Division of the Government of Pakistan

The Petroleum Division, part of Pakistan's Ministry of Energy, is tasked with ensuring a secure and sustainable supply of oil and gas to meet the country's economic and strategic needs. It also oversees the development of natural energy resources and minerals. Previously a standalone ministry, the Petroleum Division was merged into the Ministry of Energy in August 2017.

==History of the Ministry==

Petroleum & Natural Resources Division was created in April 1977. Prior to that Petroleum and Natural Resources was part of the Ministry of Fuel, Power and Natural Resources.

==Wings /Sections==
- Directorate General of Gas
- Directorate General of LNG & LPG
- Directorate General of Oil
- Directorate General of Petroleum Concession
- Human Resource and Administration Wing
- International Joint Venture Wing

==Organizations==
===Geological Survey of Pakistan===

The Geological Survey of Pakistan is an autonomous and independent institution under Ministry of Petroleum and Natural Resources which is tasked and mandate with advancing the geoscience knowledge and carrying out systematic studies on official mapping and area surveying.

===Government Holdings Private Limited===
Government Holdings Private Limited (GHPL) was registered as private limited company in 2000 under the Companies Ordinance 1984. It is 100% owned by the Government of Pakistan and operates under the Ministry of Petroleum and Natural Resources. The purpose of creating this company was to separate the regulatory and commercial functions to efficiently manage the Government's interest in petroleum exploration and production joint ventures which was previously managed by Directorate General of Petroleum Concession. GHPL had a mandatory 5% interest in all Exploration Licenses granted by the Government during the exploration phase which was to be carried by other joint venture partners. This working interest was to increase in case of commercial discovery from 15% to 25% depending on the discovery zone.

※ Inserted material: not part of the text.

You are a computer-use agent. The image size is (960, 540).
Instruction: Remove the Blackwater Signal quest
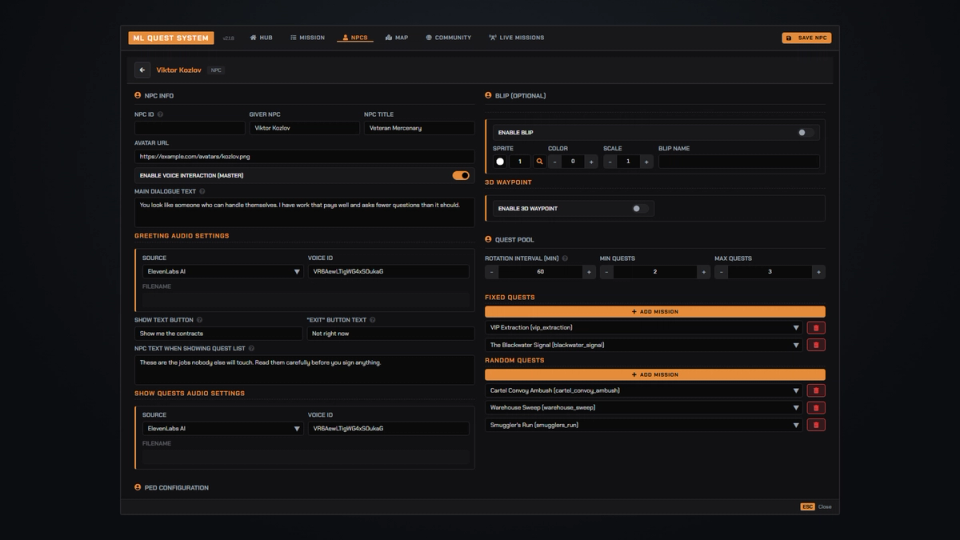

===Oil and Gas Development Company===

OGDCL is the national oil & gas company of Pakistan and the flagship of the country's exploration and production sector.

===Pakistan Mineral Development Corporation===

PMDC is an autonomous corporation under the administrative control of Ministry of Petroleum and Natural Resources, Government of Pakistan. It was established in 1974 to expand and help mineral development activities in the country. It is involved in exploration and evaluation of economic mineral deposits, preparation of techno-economic feasibility reports, mining and marketing.

===Pakistan Petroleum===

Pakistan Petroleum Limited (Reporting name: PPL or PP) was incorporated on June 5, 1950, when it inherited the assets and liabilities of the Burmah Oil Company Ltd.

The company is headquartered in Karachi. It operates major oil and gas fields, including the Sui gas field, has non-operating interests in other fields, and has an interest in an exploration portfolio onshore and offshore.

===Inter State Gas Systems===
Inter State Gas Systems (Private) Limited (ISGS) was established in 1996 as a private limited company.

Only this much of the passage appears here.